Assignment
When the line with "Where should I" comes up, set it down and every later line to the end of the data, exactly and without pictures.

Records shown

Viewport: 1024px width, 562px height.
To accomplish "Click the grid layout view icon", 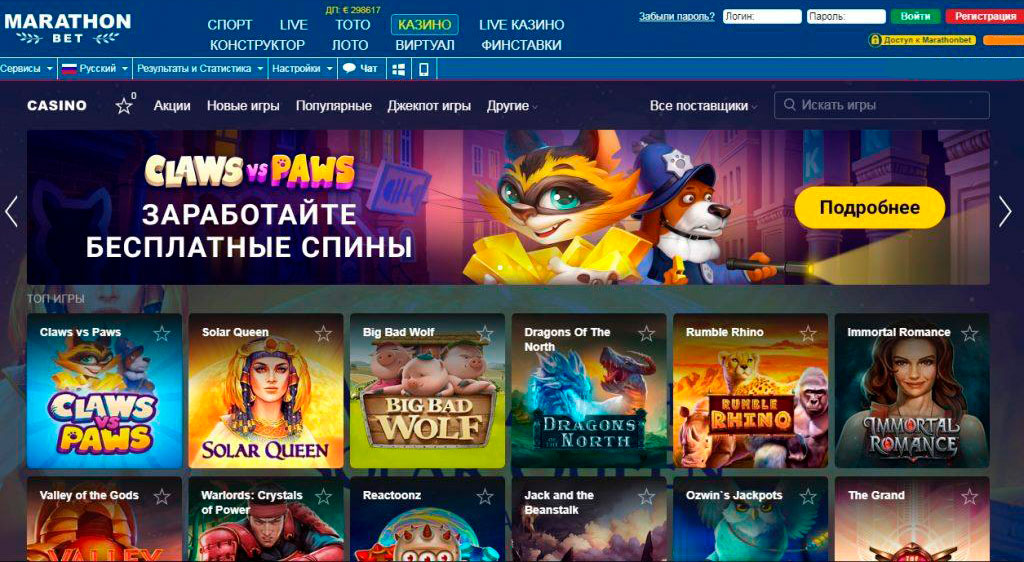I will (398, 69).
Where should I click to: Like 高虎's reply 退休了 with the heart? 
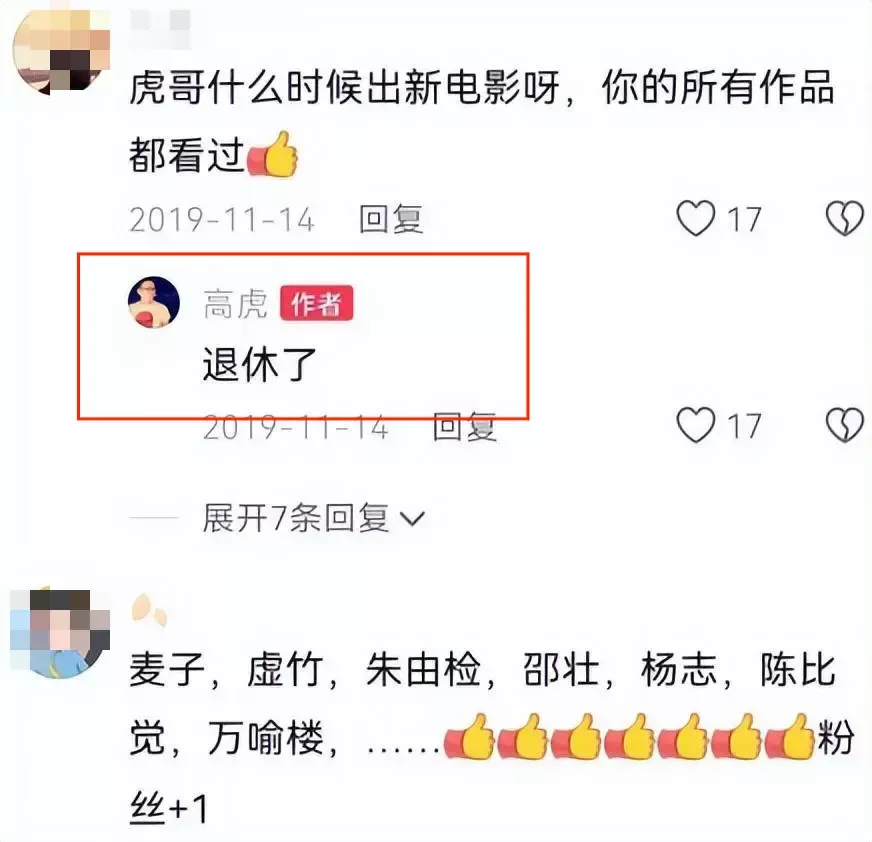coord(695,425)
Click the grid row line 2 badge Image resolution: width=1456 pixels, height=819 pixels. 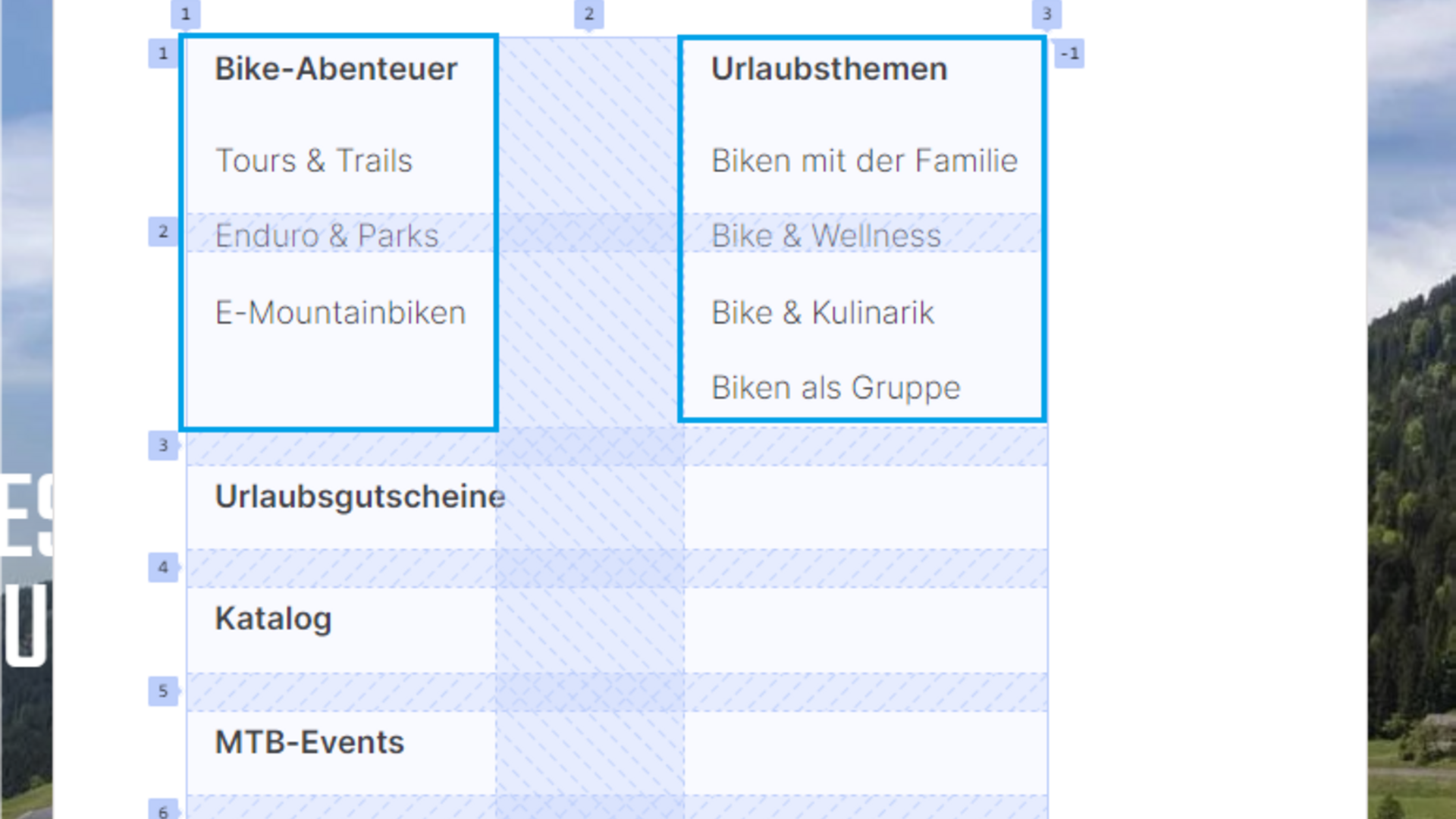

Answer section
Where should I click to: Like 高虎's reply 退休了 with the heart? 
coord(695,425)
Click the grid row line 2 badge Image resolution: width=1456 pixels, height=819 pixels. 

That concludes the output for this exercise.